Primary screening of the fragment library

A virtual screening step of the 3D database was conducted prior to fragment docking, in order to expedite the process of fragments docking and to concentrate on those that may develop favourable interactions with the zinc-hydrophobic region. A search hypothesis comprises of 3D structure features that are desired to be detected in fragments database. In this study, a 3D customised pharmacophore zinc binding feature was utilised as a search query to identify fragments that possess zinc binding groups. This search retained 1,926 conformation fragment hits. The retained hits were then docked into the zinc-hydrophobic region.

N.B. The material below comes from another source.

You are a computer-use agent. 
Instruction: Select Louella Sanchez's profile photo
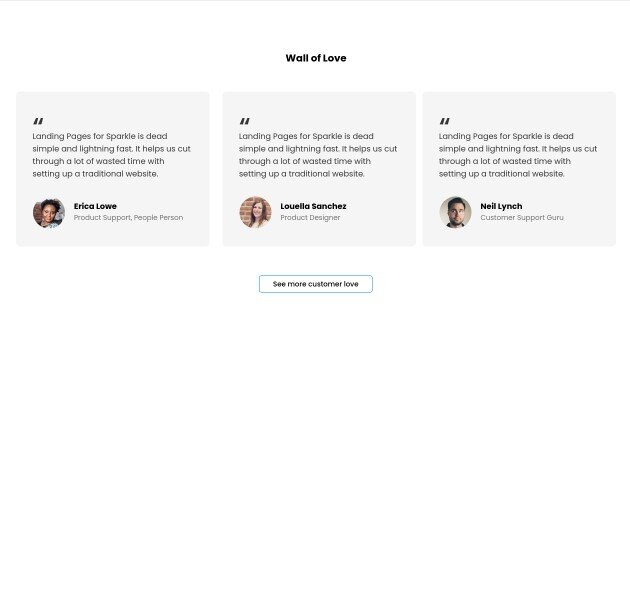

Fragment docking and scoring

Generally, the computational docking algorithms for FBDD within DS are classified into two major groups which are De Novo-based protocols²⁶ and CHARMm-based MCSS protocol²⁷. Based on the nature of the active site of the protein target, the nature of the potential ligand, the type of effective interactions that are formed with this potential ligand, and the specific goals of the study can be guide the selection of the best appropriate approach to be employed in a FBDD study. At this stage of the study, the focus on the Glo-I enzyme was related to the central zinc ion, the hydrophobic pocket, and the crucial metal acceptor interaction that a fragment should establish within the active site in order to demonstrate high binding affinity. The retained hits from the virtual screening step were then docked into the Zn-hydrophobic sphere using MCSS protocol as it concentrates on calculating electrostatic interactions rather than hydrogen bonds and hydrophobic interactions as Ludi-based protocol does. The MCSS docking protocol involves the simultaneous searching of multiple copies of a fragment, each with a different orientation and conformation, against the target protein, allowing for a more efficient exploration of conformational space and better analysing of the binding pocket. CHARMm force field minimisation is performed to define energetically favourable fragment positions. The placed fragments are ranked according to energy function by MCSS score. The MCSS score is a negative energy value of the total interaction energies of the fragment-protein interaction energy and the fragment energy.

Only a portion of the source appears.